Nearly two-thirds of these workers don’t have a bachelor’s degree, and yet they earn about $80,500 a year on average. And importantly, many of these workers live and work right here in Contra Costa County, which is home to four of the five Bay Area refineries.
I am proud that our state is a global leader on climate-change policy, setting and achieving ambitious goals to protect our environment. However, as we strive to reach these goals, it is imperative that we do so without jeopardizing the livelihoods of thousands of union workers that are employed in the energy sector.
As we transition to clean fuels and high-tech energy, it is a matter of both equity and economic justice that we support the growth of high-paying jobs and industries to replace those which are being phased out. The green economy presents us with the opportunity to not only protect our planet, but to also empower workers, particularly those within historically marginalized communities, by investing in their training and education.
In order to give our region a competitive advantage in the next era of the energy economy, I have authored Assembly Bill 844 to create a Green Empowerment Zone that will prioritize access to tax incentives, grants, loan programs, workforce training programs, and private sector investment in the clean and green energy sector.
The zone will be compromised of government agencies that will seek to leverage each other’s strengths and resources, as well as work in partnership with the private sector, universities and other local organizations. This will help our region access the full scope of available economic development tools such as Opportunity Zones, the California Energy Commission’s Clean Transportation Program and the California Workforce Development Board’s High Road Training Partnerships Program.
I have already had a number of productive meetings with local stakeholders on my bill and am encouraged that Congressman Mark DeSaulnier has introduced three pieces of legislation with a similar focus on transitioning our economy to cleaner energy while still supporting workers.

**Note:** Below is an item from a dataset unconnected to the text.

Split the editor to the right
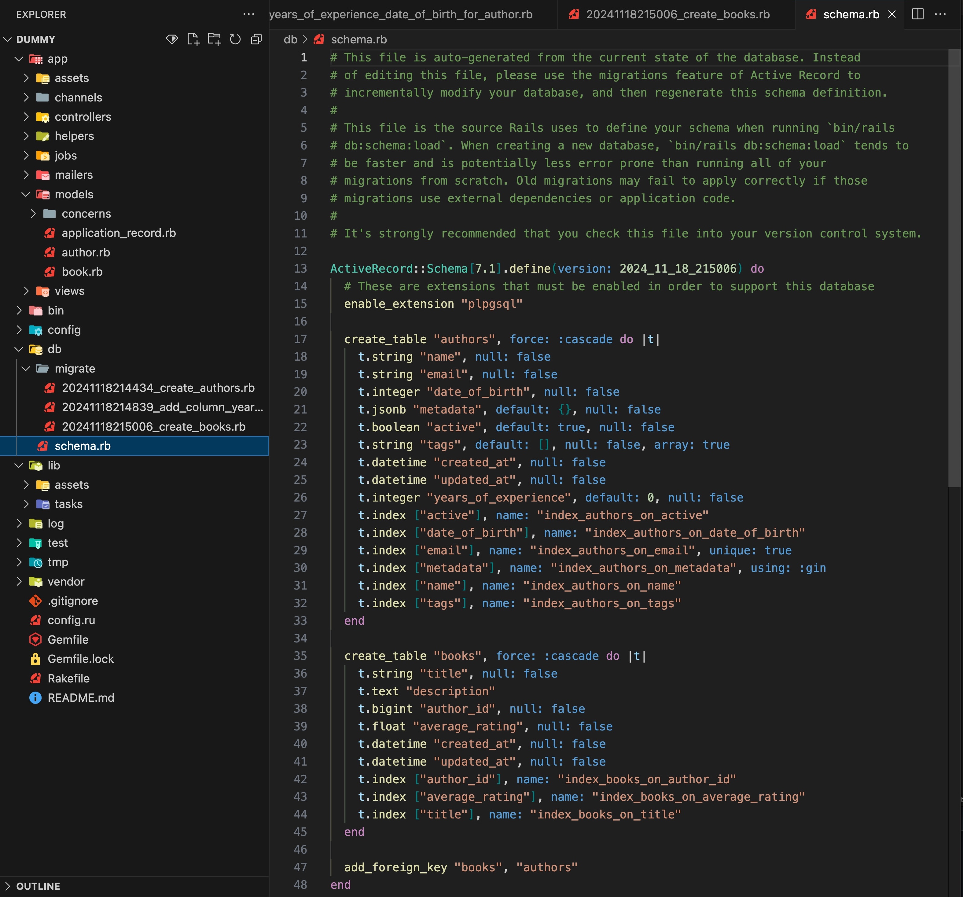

He aims to accomplish this by providing direct support to local communities, investing in our transportation systems and launching a federal program to accelerate the expansion of electric vehicle charging infrastructure.
I’m thankful for his passion in this area and look forward to partnering with him to advocate for these goals.
Building a bridge
The reality is that California won’t be able to truly achieve our environmental goals without building a bridge between working families and the green economy, and our region must start building that bridge now.
The COVID-19 pandemic has deeply impacted our state’s economy and millions of California families. In many ways, it has exacerbated existing problems such as our housing and homelessness crisis, our high cost of living and economic pressure of the middle class.
It is clear to me that Californians cannot afford to wait for our systemic, long-term issues to be addressed, nor can we afford policymakers to continue to think reactively. Now is the time for innovative solutions that will allow our communities to recover and rebuild and help our economy to flourish again; and this is what I will continue to fight for in California.